[[ EXERCISE INPUTS, beginning ]]

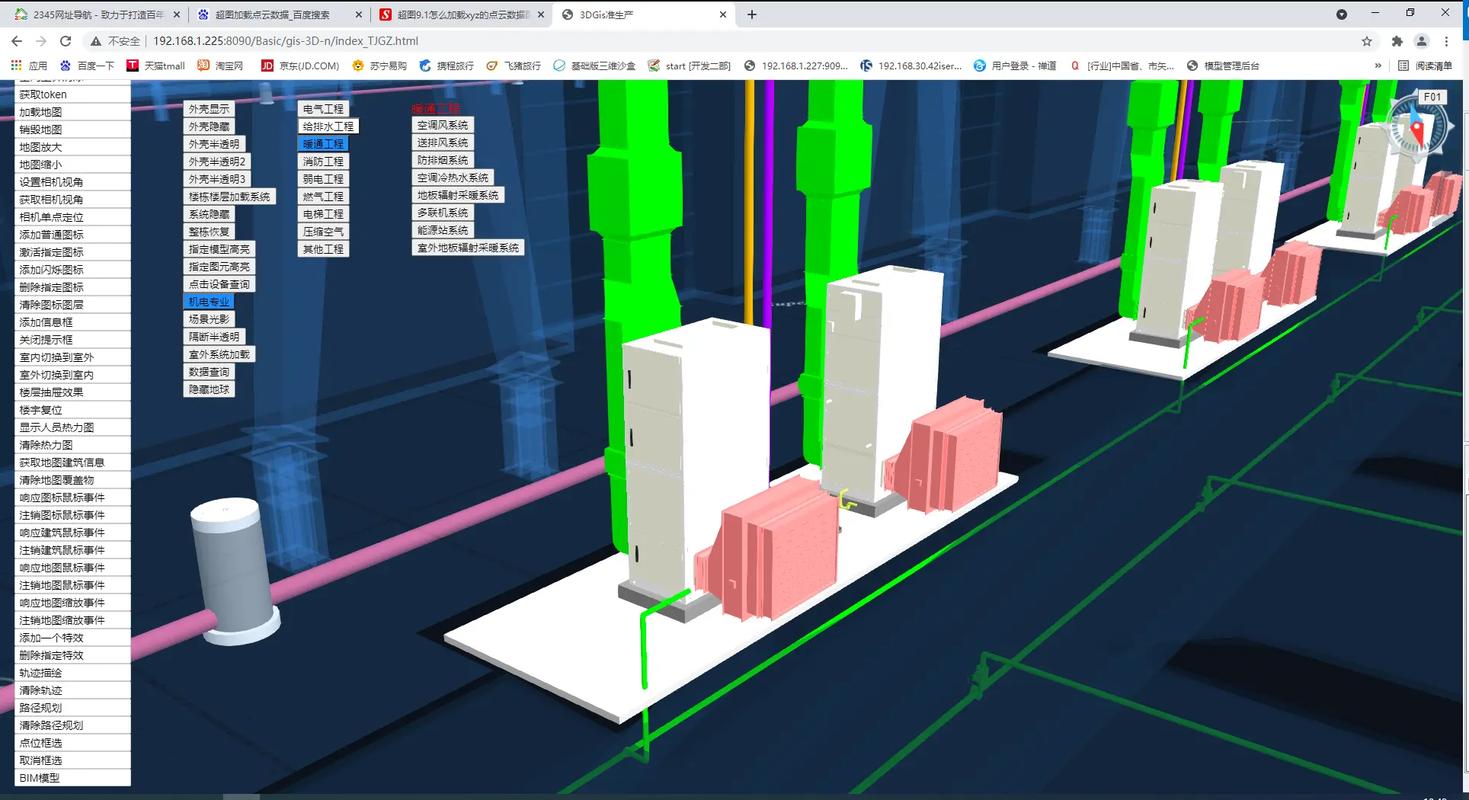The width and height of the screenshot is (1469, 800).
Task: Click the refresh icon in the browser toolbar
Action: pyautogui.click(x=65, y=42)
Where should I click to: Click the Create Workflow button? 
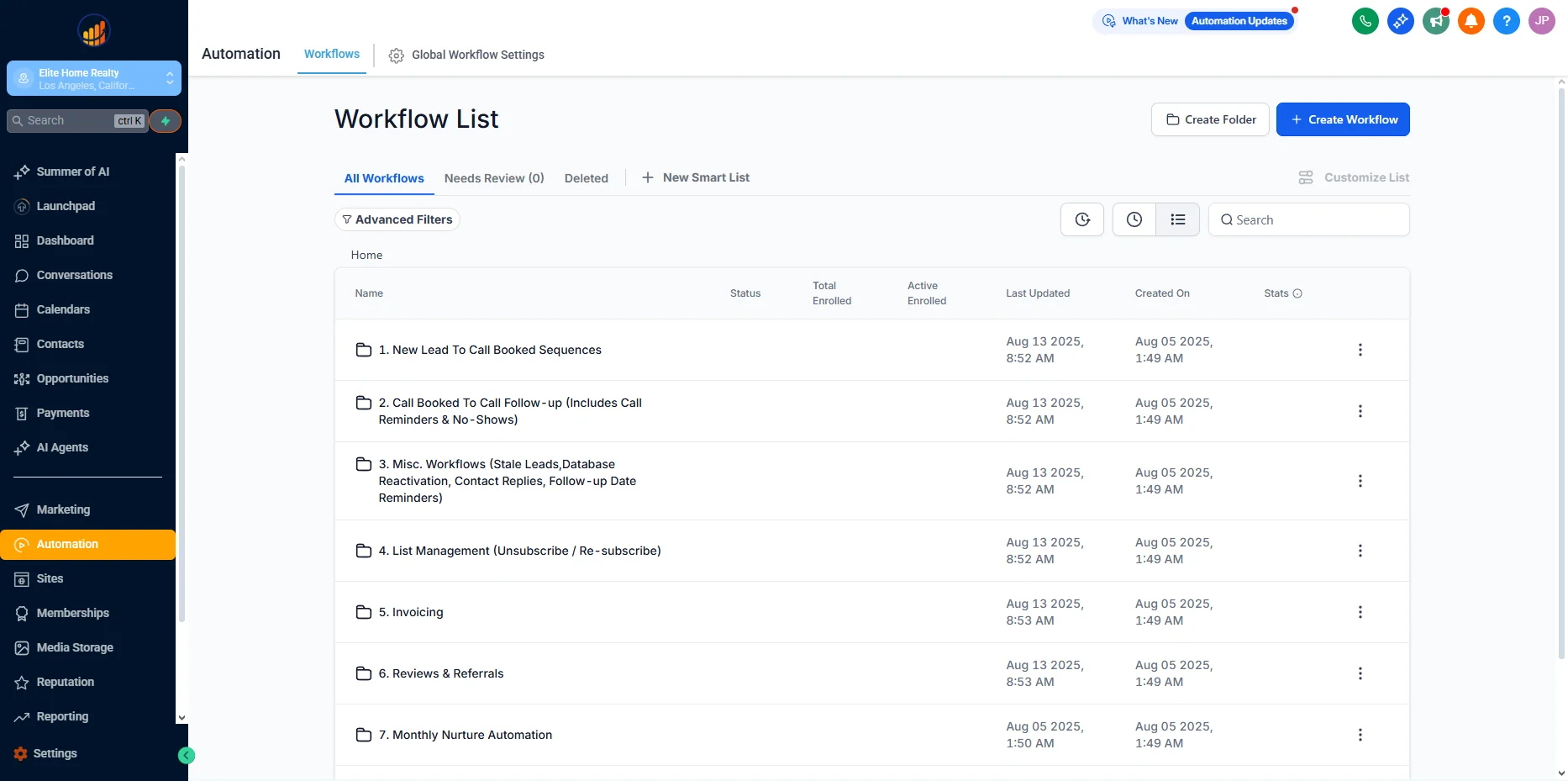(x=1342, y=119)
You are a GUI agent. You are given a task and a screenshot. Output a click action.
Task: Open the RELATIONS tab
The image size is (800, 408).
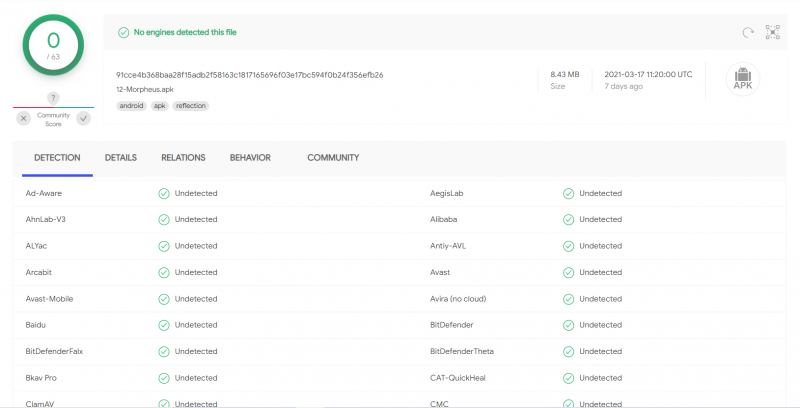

[[ EXERCISE INPUTS, end ]]

# PROBLEM
Find the line that contains "Where should I" and repeat it, along with every line after it to the end of the data, exactly; drop the pictures.

# RESULT
Where should I click to: Click the Create Workflow button? 
(x=1342, y=119)
You are a GUI agent. You are given a task and a screenshot. Output a click action.
Task: Open the RELATIONS tab
The image size is (800, 408).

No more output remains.